### DIRECTIONS
Format as a numbered list every line from the line containing "Identify the location" up to and including the line containing "(502, 490).", leaving out any blank lines.

### SUPPLIED DATA
────────────────────

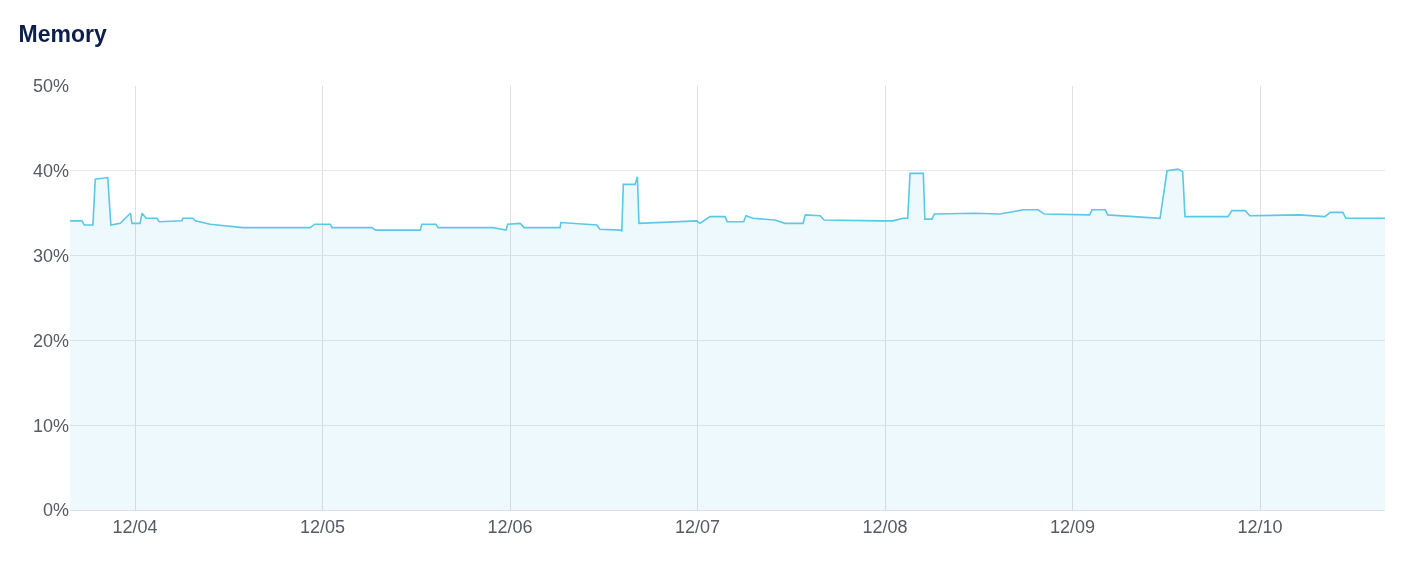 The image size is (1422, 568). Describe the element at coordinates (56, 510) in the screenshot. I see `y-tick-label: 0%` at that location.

────────────────────

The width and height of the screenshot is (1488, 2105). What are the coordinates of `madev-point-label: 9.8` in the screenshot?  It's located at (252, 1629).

────────────────────

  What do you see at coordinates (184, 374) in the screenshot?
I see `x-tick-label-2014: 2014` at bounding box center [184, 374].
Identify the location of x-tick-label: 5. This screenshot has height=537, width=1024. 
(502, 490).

────────────────────

### TASK OUTPUT
1. Identify the location of x-tick-label: 5. This screenshot has height=537, width=1024. 
2. (502, 490).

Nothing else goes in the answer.